Una sorpresa. Questa è stata per me la lettura di “Brucia Banzai”, il noir di Paolo Tagliaferri pubblicato da Armando Editore. E non per il mondo sui generis dei surfisti, già toccato da Don Winslow, di cui chiaramente Tagliaferri è un fan, ma per l’intero impianto dell’opera e la scrittura con la sua leggerezza venata di ironia coniugata, talvolta, a momenti di malinconia, capace di restituire al lettore, con i suoi personaggi, il milieu criminale di Civitavecchia e un’ambientazione che esprime la provincia romana a nord di Ostia a cui l’autore dà la dignità letteraria di quella Santa Monica Bay che vive nel suo immaginario.
D’altra parte, Tagliaferri nella vita fa l’avvocato penalista, oltre al surfista tra un’udienza e l’altra, e quindi conosce il mondo nero dei clienti che si rivolgono a lui come professionista e quello luminoso del mare, con il suo vento, le sue onde, il suo cielo azzurro, nelle pause. Componenti da cui Tagliaferri, con il taglio narrativo giusto, ha tratto uno shake il cui risultato è questo romanzo “Brucia Banzai”, dove Banzai sta per un tratto di mare della costa di Santa Marinella preferita dai surfisti. Ma è anche il posto in cui è avvenuto l’omicidio di Romolo, detto Squaletto per il suo coraggioso solcare le onde, che però vive di narcotraffico, tra uscite notturne verso imbarcazioni provenienti dall’America del sud per consegne a mare aperto e che qualcuno ha ammazzato.
Un delitto di cui i Caporeggiani, una famiglia malavitosa, a lui collegata, vogliono venire a capo, scoprire chi è stato, sospettando una guerra per bande per il controllo, appunto, del traffico di droga. Ingaggiano, per questo, l’avvocato Riccardo Triari, liberamente un alter ego di Paolo Tagliaferri, con lo studio allo stesso indirizzo a Civitavecchia, a due passi da quella che fu la prima casa di Stendhal quando nel 1831 arrivò in città come console francese, dopo essere stato respinto da Metternich a Trieste perché filo carbonaro, amico di Silvio Pellico. E qui il nostro avvocato penalista s’immerge in un’indagine che tra non pochi pericoli e minacce, femmes fatales, licenze varie, e una mamma alle spalle che tutela il suo bambino ormai cresciuto e ostinatamente celibe, accompagnando il lettore per una inedita Santa Marinella, con la sue storiche ville un tempo abitate da personaggi famosi, da Claretta Petacci a Roberto Rossellini e Ingrid Bergman a Guglielmo Marconi. Non manca, però, anche una Civitavecchia popolare, a cominciare dal mercato, tribunale, porto e carcere. Entrambe città che ci auguriamo continuino a fare da sfondo in futuro ad altre avventure del nostro penalista. Che, per quanto ispirato ai grandi maestri del noir americano, non poche volte ricordati col fine di rapportare il personaggio io narrante di Riccardo Triari a una loro controfigura, si rende conto umilmente dell’abisso che lo separa da quelli, ma così dandogli, invece, una personalità propria, autentica. Molto maggiore, per intenderci, di altri autori che invece, illudendosi di dare ai propri eroi le stesse caratteristiche degli originali, finiscono col scimmiottarli, facendone, loro sì, delle macchiette.
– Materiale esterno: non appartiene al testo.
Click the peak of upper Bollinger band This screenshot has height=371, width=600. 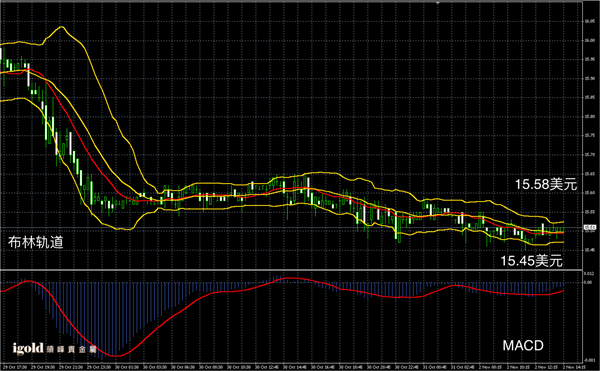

Riccardo Triari invece qui è vero: un avvocato penalista, di provincia, imbevuto di letteratura e di cinema, che sogna di essere Philip Marlowe ne “Il grande sonno” o l’Humphrey Bogart del “Falcone maltese” o il Jack Nicholson in “Chinatow”. Ma poi, a conti fatti, si rende conto di trovarsi solo nella sua natìa e tanto amata Santa Marinella, e di essere, appunto, un avvocato di provincia alle prese con gente come i Caporeggiani, che lo hanno pagato con un rotolo di contanti e gli indirizzano le indagini a modo loro. E con il loro linguaggio: “- Sapemo che er milanese ha dichiarato tutto il suo amore per Romolo nostro. Sapemo che lei è annato a da’ fastidio pure a li zingari. Senza paura, bravo. Sapemo pure che dopo s’è mosso bene, però, avvoca’, mancano i risultati. Ce chiami. E me raccomanno, niente scherzi, chi ha ammazzato Romolo deve esse, come dire… mannaggia, nun me vie’ er termine. Mirko, tu che hai fatto le scole arte, come se dice?
Un lampo argenteo, Mirko fa scattare la lama di un coltello. Il tempo di registrare la lucentezza dell’acciaio e la mano è di nuovo vuota.
- Ecco, bravo Mirko, c’hai sempre le parole giuste.”
E il lettore si accorge che Paolo Tagliaferri, non so come avvocato, ma come scrittore ha fatto strada.